Since M. Gelfand's pioneer work on normed rings was published in 1941, Banach algebra theory has become a major field in functional analysis. The theory, standing between analysis and algebra in its nature, has had a deep influence upon modern mathematics. The proposed research will focus on topological and algebraic structures of Banach algebras, their second duals and their ideals. We will also investigate the amenability properties and fixed point properties of semigroups. The study of cohomology in Banach algebras began in 1970s. Results achieved on this subject often represent significant progress in the development of Banach algebra theory. Cohomology studies the difference, in terms of cohomology groups, of the spaces of coboundaries and cocycles.

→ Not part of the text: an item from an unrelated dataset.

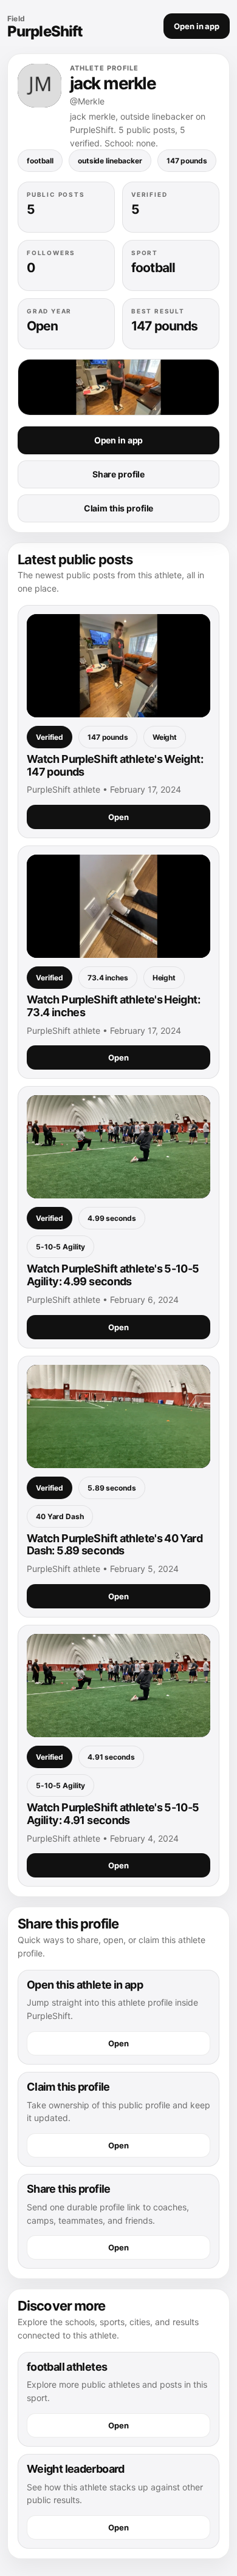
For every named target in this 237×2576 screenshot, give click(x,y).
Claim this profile (118, 508)
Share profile (118, 474)
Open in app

In tradition, coboundaries and cocycles are treated as just linear spaces, and hence a cohomology group is simply an algebraic object. However, these spaces may be naturally equipped with various topologies. One can consider "topological" cohomology for Banach algebras. This is the direction in which I will explore for the program. The recently introduced various types of generalized amenability for Banach algebras may be interpreted as "topological triviality" of the first cohomology group with respect to specific topologies. There are many open problems regarding generalized amenability. I will target them. Arens products on the second dual of a Banach algebra are significant objects in Banach algebras. Arens regularity, topological centers and multipliers will be investigated for important Banach algebras. Counterparts in Banach algebras of crucial objects/notions in harmonic analysis will be investigated. Various types of approximate identities for ideals will also be studied. Amenability properties of a semigroup S, such as invariant means on WAP(S), LUC(S) and C(S), will be studied in the program. There are deep relations between amenability properties and fixed point properties for a semitopological semigroup. I will study these relations. Semigroups of non-expansive self mappings on a closed subset of a Banach space will be particularly concerned. Fixed point property of this type of mappings is extremely important in the field of nonlinear analysis.

由于M. Gelfand在1941年发表了关于规范环的先驱工作，Banach代数理论已成为功能分析的主要领域。该理论在分析和代数之间存在于其性质上，对现代数学产生了深远的影响。拟议的研究将重点介绍Banach代数的拓扑结构和代数结构，其第二个双重及其理想。我们还将研究半群的休息性和固定点特性。 BANACH代数研究的研究始于1970年代。在这一主题上取得的结果通常代表了Banach代数理论的发展。同种学研究了共同体和共体空间的差异。从传统上讲，串联和共生被视为线性空间，因此，同一个学组只是一个代数对象。但是，这些空间可能自然配备了各种拓扑。人们可以考虑Banach代数的“拓扑”共同体。这是我将为该程序探索的方向。最近引入的各种类型的Banach代数的普遍性舒适性可以解释为第一个共同体学组的“拓扑琐事”，相对于特定拓扑。关于广义的不合适性有许多开放性问题。我将针对它们。 Banach代数的第二个双重双重的Arens产品是Banach代数中的重要对象。 Arens的规律性，拓扑中心和乘数将用于重要的Banach代数。将研究谐波分析中关键对象/概念的Banach代数中的对应物。还将研究各种类型的理想身份。该半群的不变属性，例如WAP（S），LUC（S）和C（S）的不变式均值。 对于半题学半群的固定性特性与固定点特性之间存在着深厚的关系。我将研究这些关系。在Banach空间的封闭子集上的非强度自我映射的半群将特别关注。这种类型的映射的固定点特性在非线性分析领域非常重要。